[pgpool-general: 1805] Re: insert_lock hangs

Tatsuo Ishii ishii at postgresql.org
Thu May 30 14:40:19 JST 2013


Thanks for the report. I found a nasty bug with pgpool-II. Please try
attached patches.

When insert lock is enabled and pgpool_catalog.insert_lock exists,
pgpool-II looks for the row which matches the oid of the target
table. If non, pgpool-II will insert the row to obtain a row lock.
The bug was in the process looking for the row. If extended protocol
is used like your perl script, pgpool-II was waiting for the row data
forever which will never come because there's no such a row in the
table. Attached patch considers the case.
--
Tatsuo Ishii
SRA OSS, Inc. Japan
English: http://www.sraoss.co.jp/index_en.php
Japanese: http://www.sraoss.co.jp

> Hi!
> 
> Sorry, it took some time to further isolate the problem, but now I have
> a testcase!
> 
> Nozomi Anzai wrote:
>> Could you tell us some hints to reproduce this?
> 
> pgpool with two nodes,
> pgpool running on node 0, node 1 offline because of the current problem.
> 
> pgpool-II version 3.2.4 under Debian 6.0.6
> postgresql 9.1.9 under Debian 6.0.6
> 
>> - pgpool.conf
>>   - The mode do you use (replication mode, master slave mode with SR, etc.)

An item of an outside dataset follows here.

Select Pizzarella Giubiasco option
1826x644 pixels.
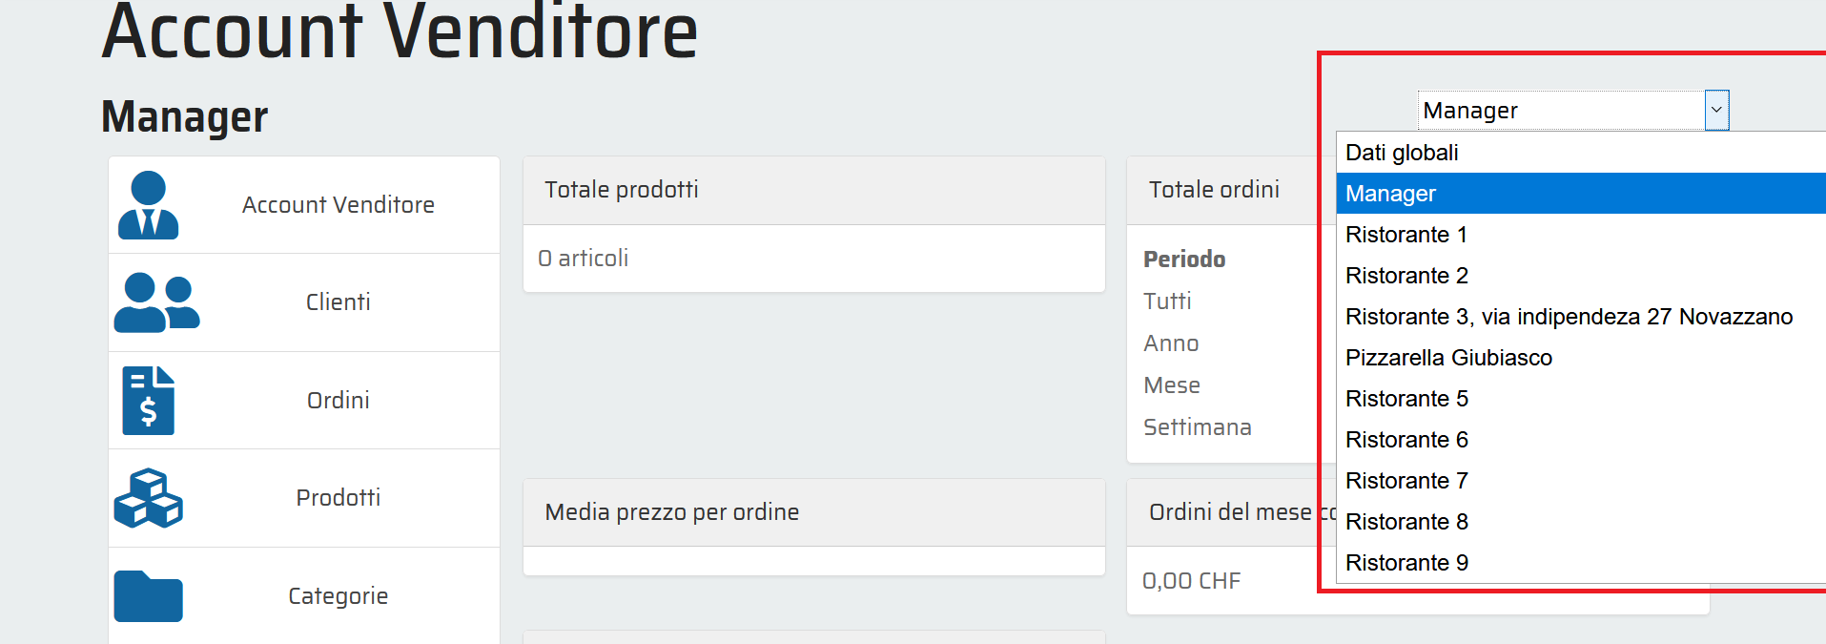pyautogui.click(x=1448, y=358)
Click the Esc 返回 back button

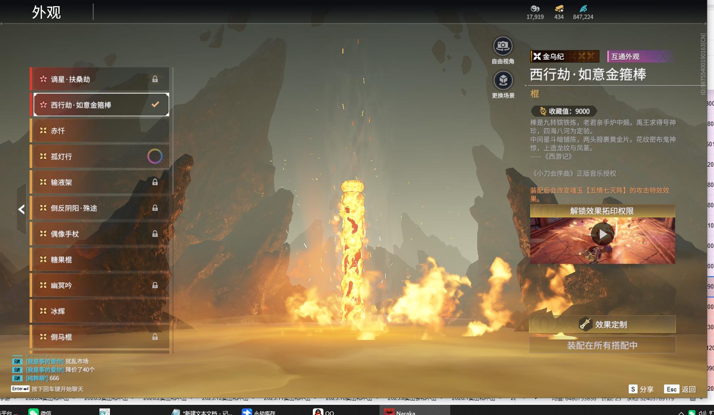pos(680,389)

>>   - Using load balancing or not
> 
> replication_mode = true
> load_balance_mode = true
> replicate_select = false
> white_function_list = ''
> black_function_list = 'nextval,setval'
> insert_lock = true
> lobj_lock_table = ''
> 
> enable_pool_hba = true
> master_slave_mode = false
> parallel_mode = false
> 
> The table pgpool_catalog.insert_lock exists in all our databases
> (including template1), created by insert_lock.sql.
> 
>> - Steps you executed
> 
> As a test scenario, I created the following two tables:
> 
> test=# \d kd_test_serial_pgpool
>                           Table "public.kd_test_serial_pgpool"

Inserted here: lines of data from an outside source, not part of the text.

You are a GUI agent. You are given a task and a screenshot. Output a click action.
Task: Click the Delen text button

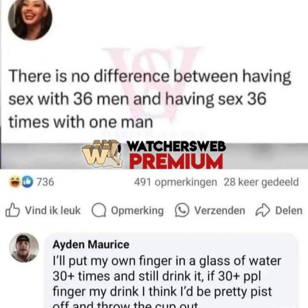289,210
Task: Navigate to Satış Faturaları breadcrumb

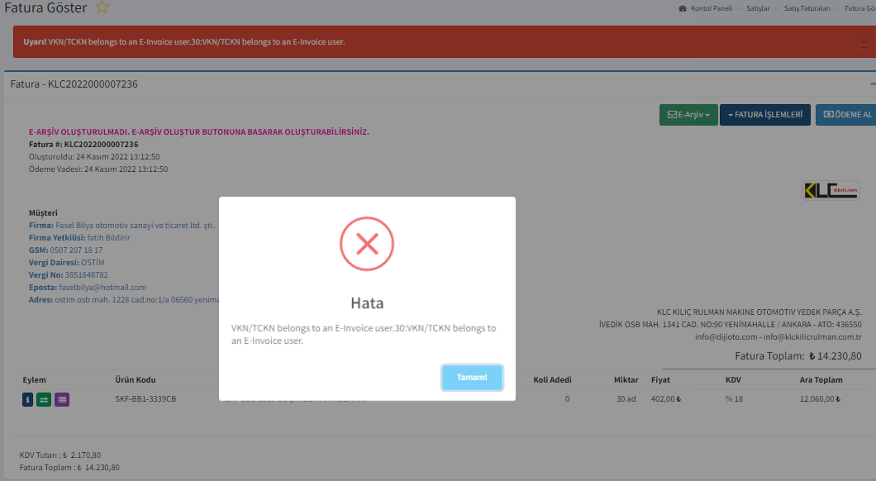Action: point(808,8)
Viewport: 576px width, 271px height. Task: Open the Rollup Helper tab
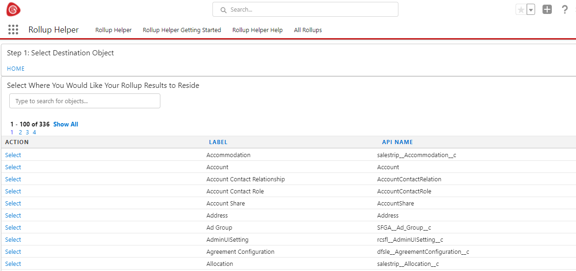click(x=113, y=30)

>  Column  |  Type   |                             Modifiers
> ---------+---------+--------------------------------------------------------------------
>  id      | integer | not null default
>          .         . nextval('kd_test_serial_pgpool_id_seq'::regclass)
>  content | text    |
> 
> test=# \d kd_test_nonserial_pgpool
> Table "public.kd_test_nonserial_pgpool"

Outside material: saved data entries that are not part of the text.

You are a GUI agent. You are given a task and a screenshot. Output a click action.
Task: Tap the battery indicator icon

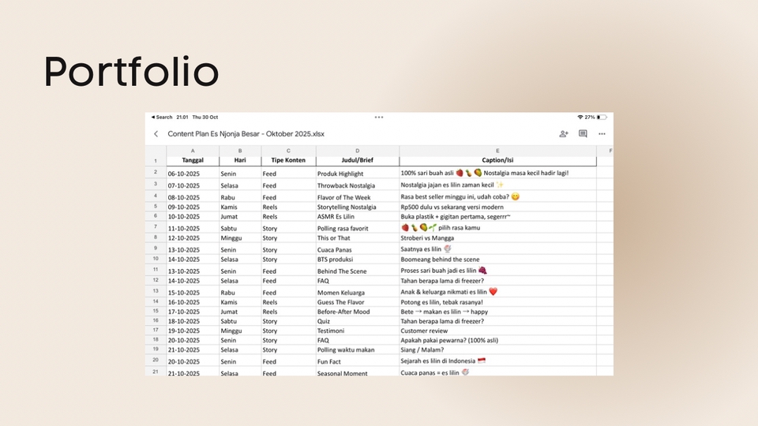pyautogui.click(x=602, y=117)
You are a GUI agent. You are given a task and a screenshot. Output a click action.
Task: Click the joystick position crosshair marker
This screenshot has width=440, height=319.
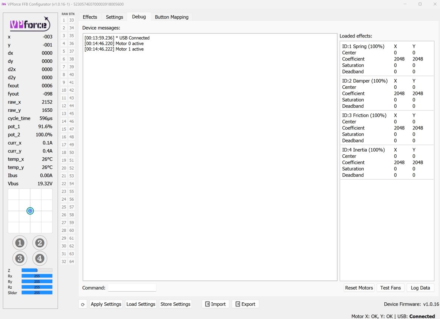tap(30, 211)
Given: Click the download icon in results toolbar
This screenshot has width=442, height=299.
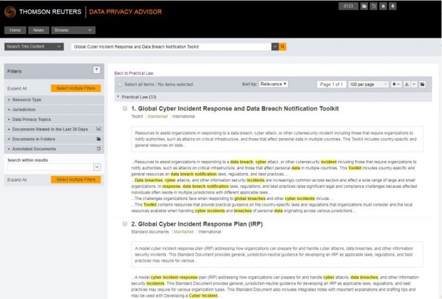Looking at the screenshot, I should coord(406,84).

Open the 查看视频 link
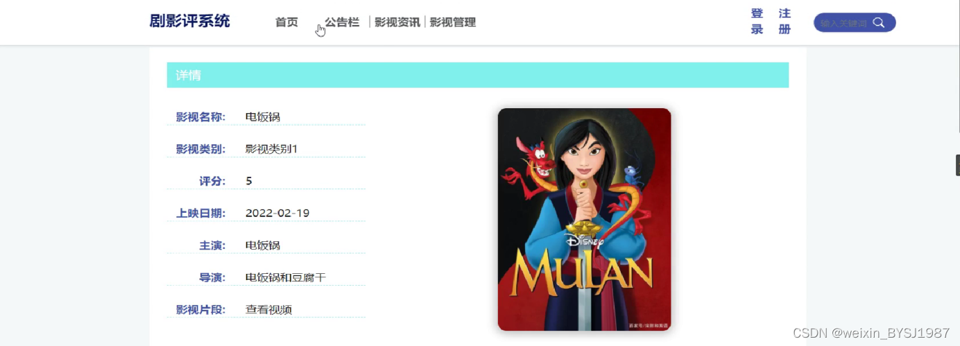coord(268,309)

>  Column  |  Type   | Modifiers
> ---------+---------+-----------
>  id      | integer |
>  content | text    |
> 
> Inserting stuff into kd_test_serial_pgpool should (and does) grab a lock
> on pgpool_catalog.insert_lock, while doing so for
> kd_test_nonserial_pgpool should (and does) not.
> 
> The inserting script is written in perl using prepared queries as
> follows (line wrapping caused by MUA):
> 
> 
> #!/usr/bin/perl
> use strict;
> use DBI;
> my $dbh;
> my $sth;
> $dbh = DBI->connect('DBI:Pg:dbname=XXX;host=XXX','XXX','XXX');
> if ($dbh)
> {
>   $sth = $dbh->prepare("insert into kd_test_serial_pgpool(content)
> values (?)");      # hangs
> #  $sth = $dbh->prepare("insert into kd_test_nonserial_pgpool(content)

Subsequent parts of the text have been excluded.